L’affaire a fait beaucoup de bruit dans tout le pays. Un hold-up tourne au tragique, ce 24 septembre 1948. Et ça se passe dans la Longue-Pointe, angle Notre-Dame et Saint-Just. Les constables Nelson Paquin et Paul-Émile Duranleau sont tués au cours d’un vol armés. Un des «apaches», les malfaiteurs qui ont fait le coup, est capturé. J’ai recopié de longs extraits du journal La Patrie de l’époque que j’ai retrouvés aux Archives nationales du Québec. Deuxième texte d’une série publiée ces prochaine semaines.

25 septembre 1948

Double personnalité du bandit Donald Perreault

«Je suis le plus surpris des hommes d’apprendre que ce bandit vivait si près de moi !» Telle est la réflexion que nous faisait, cet après-midi, un policier de Montréal qui habite rue Delanaudière, à quelques pas seulement de la demeure de Donald Perreault, recherché par les forces policières municipales depuis hier après-midi. Perreault est criminellement impliqué dans le hold-up meurtrier au cours duquel les agents Paul-Émile Duranleau et Nelson Paquin furent abattus sans merci.

Selon des témoignages similaires parmi les commères et les compères du voisinage, Perreault vivait en effet rue Delanaudière, dans le nord de la ville près du quartier Rosemont, depuis six mois. Sa compagne était une gentille personne ; quant à lui-même, il donnait l’impression d’être un parfait gentilhomme. Oh ! Il entrait tard certains soirs, mais ce n’est pas là nécessairement la caractéristique d’un criminel que de regagner son foyer aux petites heures du matin.

Chèque de 100$

Récemment encore, il se présentait chez un boucher du voisinage qui le reconnaissait comme l’un des plus assidus clients, n’hésitait aucunement à lui avancer une somme de près d’une centaine de dollars quand il présenta un chèque prétextant que la banque était fermée. Le chèque était nettement signé Donald Perreault et tout indique que la banque l’aurait accepté.

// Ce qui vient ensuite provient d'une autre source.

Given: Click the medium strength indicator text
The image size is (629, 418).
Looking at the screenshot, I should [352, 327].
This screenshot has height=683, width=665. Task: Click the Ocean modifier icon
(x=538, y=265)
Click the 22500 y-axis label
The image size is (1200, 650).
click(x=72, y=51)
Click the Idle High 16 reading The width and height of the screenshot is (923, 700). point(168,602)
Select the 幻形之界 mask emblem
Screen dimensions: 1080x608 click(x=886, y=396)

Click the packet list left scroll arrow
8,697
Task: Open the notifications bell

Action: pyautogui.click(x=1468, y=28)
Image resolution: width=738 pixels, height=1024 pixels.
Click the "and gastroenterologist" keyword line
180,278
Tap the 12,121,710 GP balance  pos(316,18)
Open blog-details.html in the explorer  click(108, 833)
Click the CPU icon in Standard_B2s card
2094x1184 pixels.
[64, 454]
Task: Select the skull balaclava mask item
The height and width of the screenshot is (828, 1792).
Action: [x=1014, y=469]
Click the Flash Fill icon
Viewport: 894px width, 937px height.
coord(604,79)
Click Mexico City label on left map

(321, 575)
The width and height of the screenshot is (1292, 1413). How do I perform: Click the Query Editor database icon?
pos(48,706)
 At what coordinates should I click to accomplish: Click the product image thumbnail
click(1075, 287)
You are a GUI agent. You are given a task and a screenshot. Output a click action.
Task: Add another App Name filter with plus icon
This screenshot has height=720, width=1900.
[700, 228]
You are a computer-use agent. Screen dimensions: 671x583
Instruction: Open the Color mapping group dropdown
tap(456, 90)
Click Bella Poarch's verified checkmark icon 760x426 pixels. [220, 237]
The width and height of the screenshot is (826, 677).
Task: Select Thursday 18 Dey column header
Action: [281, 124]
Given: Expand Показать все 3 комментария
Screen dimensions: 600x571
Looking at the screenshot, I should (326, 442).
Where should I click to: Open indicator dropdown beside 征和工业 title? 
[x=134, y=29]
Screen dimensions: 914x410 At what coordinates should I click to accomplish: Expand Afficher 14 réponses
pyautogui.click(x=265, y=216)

Et voilà que le voisinage voit arriver, vendredi après-midi, deux voitures bondées de détectives qui s’engagent, mitraillette au poing, dans la cour arrière de la maison. La présence des policiers attire sur les lieux plusieurs enfants, les mamans à l’instar des policiers qui chassent et pourchassent les criminels, galopent derrière leurs rejetons, tentant de leur faire comprendre avec différents arguments, allant du raisonnement à la gifle traditionnelle, qu’il ferait bon pour eux, à tous points de vue, de réintégrer le foyer familial.

Les policiers ont mené une soigneuse enquête au domicile du bandit ; on ne peut dire encore si cette enquête a jeté les gendarmes sur une nouvelle piste.

Fausse alarmes

Pendant que la population se livrait à ses occupations quotidiennes comme à l’ordinaire, la force constabulaire entière de Montréal était sur un pied d’alerte et raclait, peignait littéralement la ville pour mettre le grappin sur les dangereux bandits encore au large. Les rumeurs ont circulé pendant quelques heures à l’effet qu’ils avaient été arrêtés ; il n’en était rien et à 8h30 vendredi soir, la battue générale n’avait encore rien donné de tangible.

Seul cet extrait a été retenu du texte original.